If you think about it, you’ll know what it is: Don’t tell your parents.
It’s the command issued by the pedophiliac relative, the sociopathic primary teacher, and the sadistic middle school coach, and its purpose is to intimidate and isolate.
I don’t recall being warned as a child about what to do if I ever heard it. I don’t think I warned my own kids until it came to my attention that it was among the repertoire of intimidation used by an odious grown-up playground bully. I’ve been to workshops for adults on child safety and I’ve witnessed children being taught about good and bad touches and so on. But I don’t think that the use of this phrase, which may well be the most obvious behavior shared in common among perpetrators of all types of abuse — physical, emotional, or sexual — of children, has received the attention it deserves.
I have to wonder how often a superintendent tells her principals and a principal his teachers that if he ever hears an adult under his supervision say, “Don’t tell your parents” to an individual child or a classroom, he will ask for her resignation.
I wonder how many parents think that one of the first warnings their child needs to hear is if they ever hear an adult say, “Don’t tell your parents,” they should do exactly that, and that when an adult says “Don’t tell your parents” to a child, it means the adult is doing something he or she knows is wrong.

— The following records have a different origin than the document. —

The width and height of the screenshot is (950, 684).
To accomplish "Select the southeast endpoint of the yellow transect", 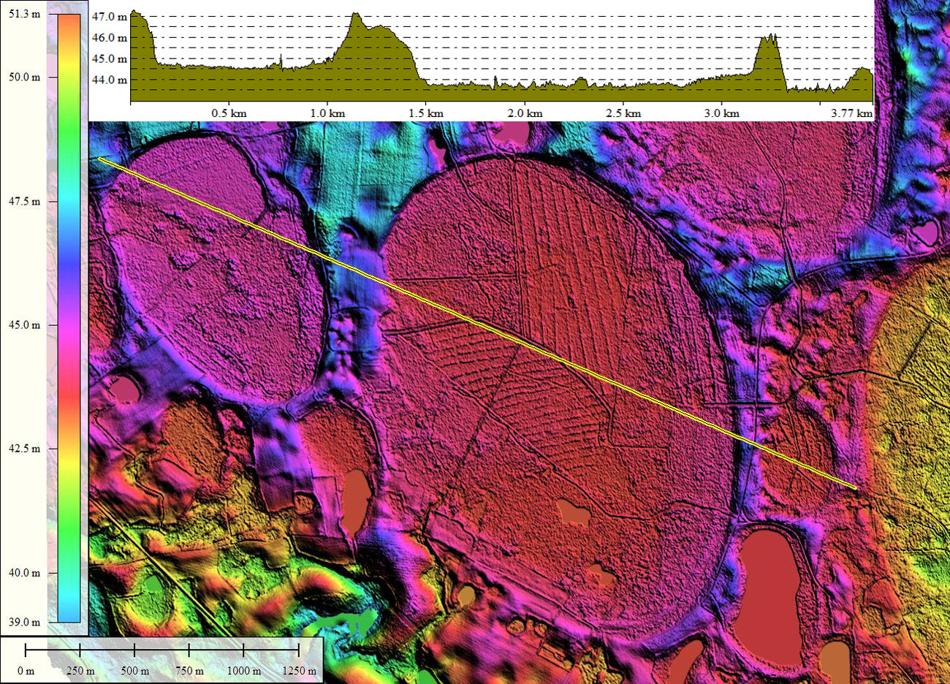I will 855,487.
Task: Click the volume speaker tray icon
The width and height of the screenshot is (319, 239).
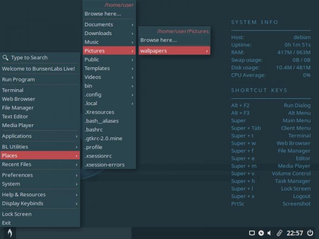Action: (x=269, y=233)
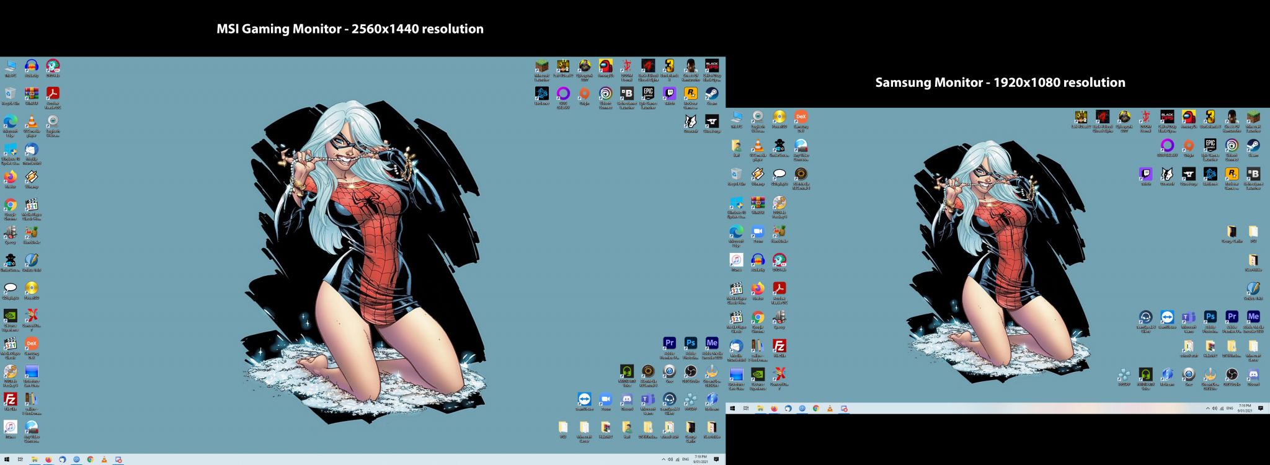
Task: Click Minecraft Launcher icon on the MSI desktop
Action: click(542, 66)
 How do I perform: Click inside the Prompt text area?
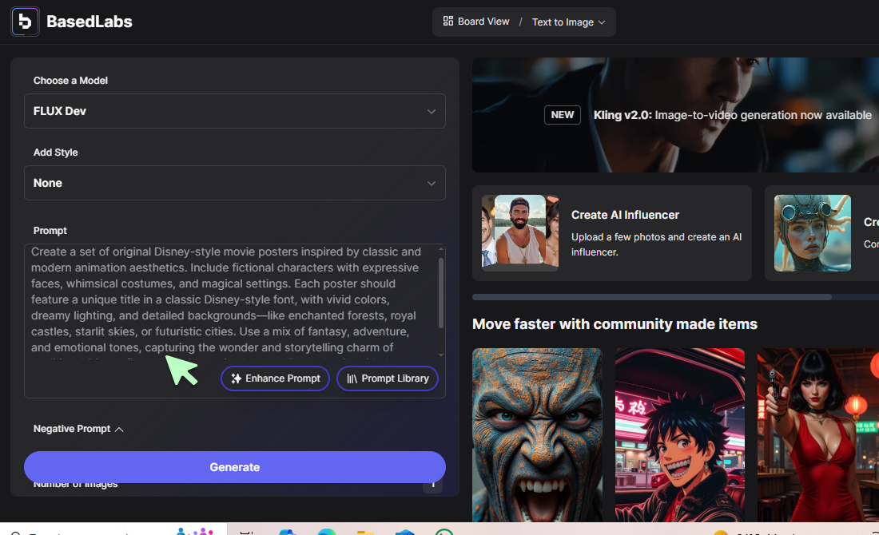click(224, 299)
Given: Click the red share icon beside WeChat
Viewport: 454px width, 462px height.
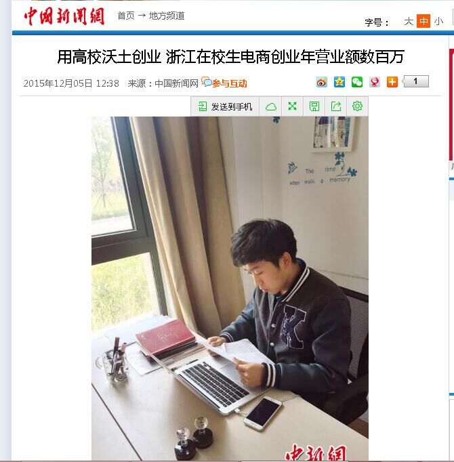Looking at the screenshot, I should pos(375,82).
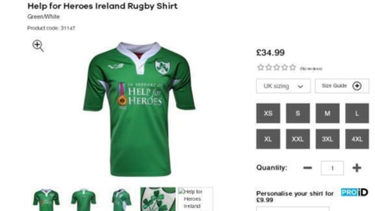Select size 3XL

328,139
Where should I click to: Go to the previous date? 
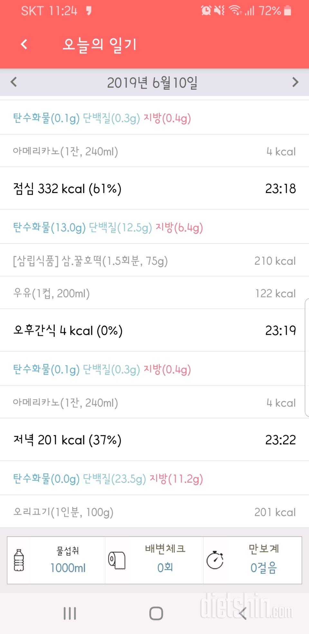(14, 82)
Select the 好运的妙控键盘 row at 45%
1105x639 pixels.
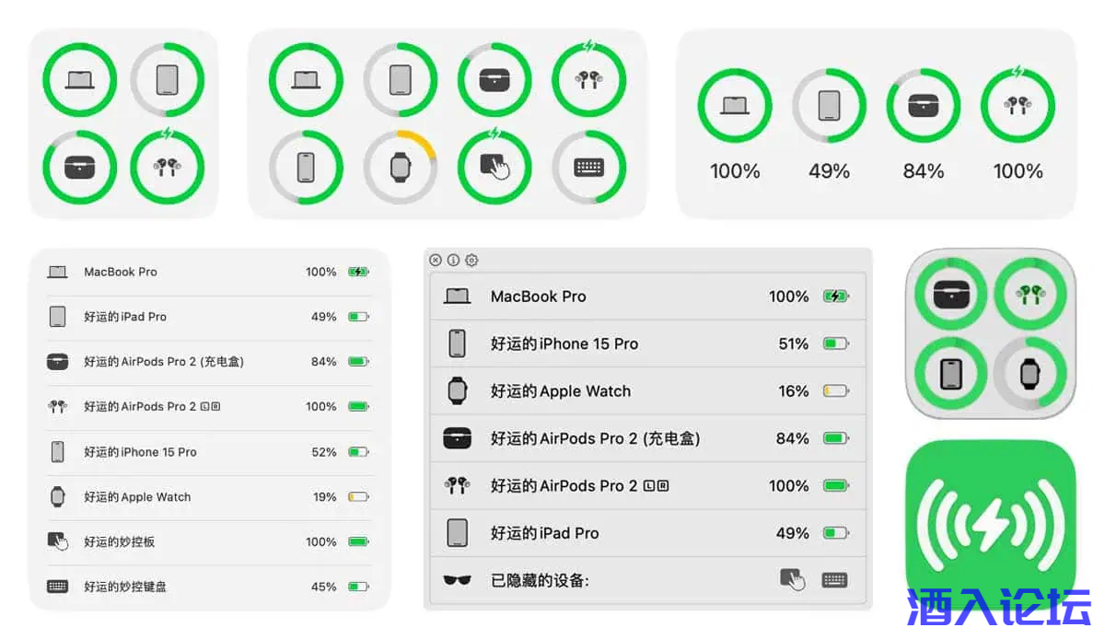coord(208,587)
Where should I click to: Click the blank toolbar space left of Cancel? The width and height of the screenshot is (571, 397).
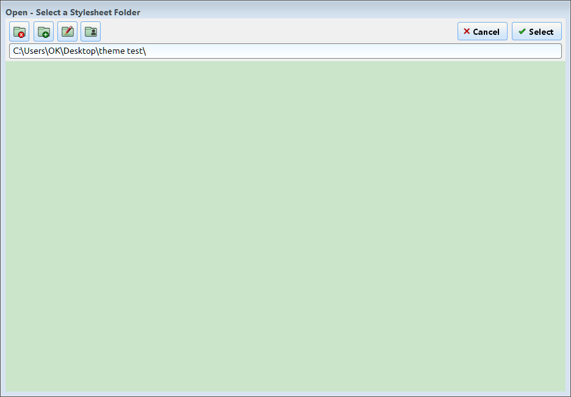point(275,32)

Saying, “Don’t tell your parents” – even if the occasion of the command itself is innocuous — is a nasty, brutish thing to do to a child. The commanding authority figure is trying to exclude the parents from some aspect of the child’s life. If the child obeys the command, he becomes a co-conspirator of sorts. If she doesn’t, she is being disobedient to the commander and must fear his or her vengeance, and you can be sure that those who use the phrase will retaliate: kids know this too. The commander has thus succeeded in isolating the child and forbidding her access to the people who she should expect to be able to rely on for help.
For the child to be able to summon the courage to tell her parents what the teacher says not to tell, she has to be able to trust that her parents can insure that she will not be punished. This is why it is essential that the phrase simply is not part of acceptable discourse any more than the N-word is.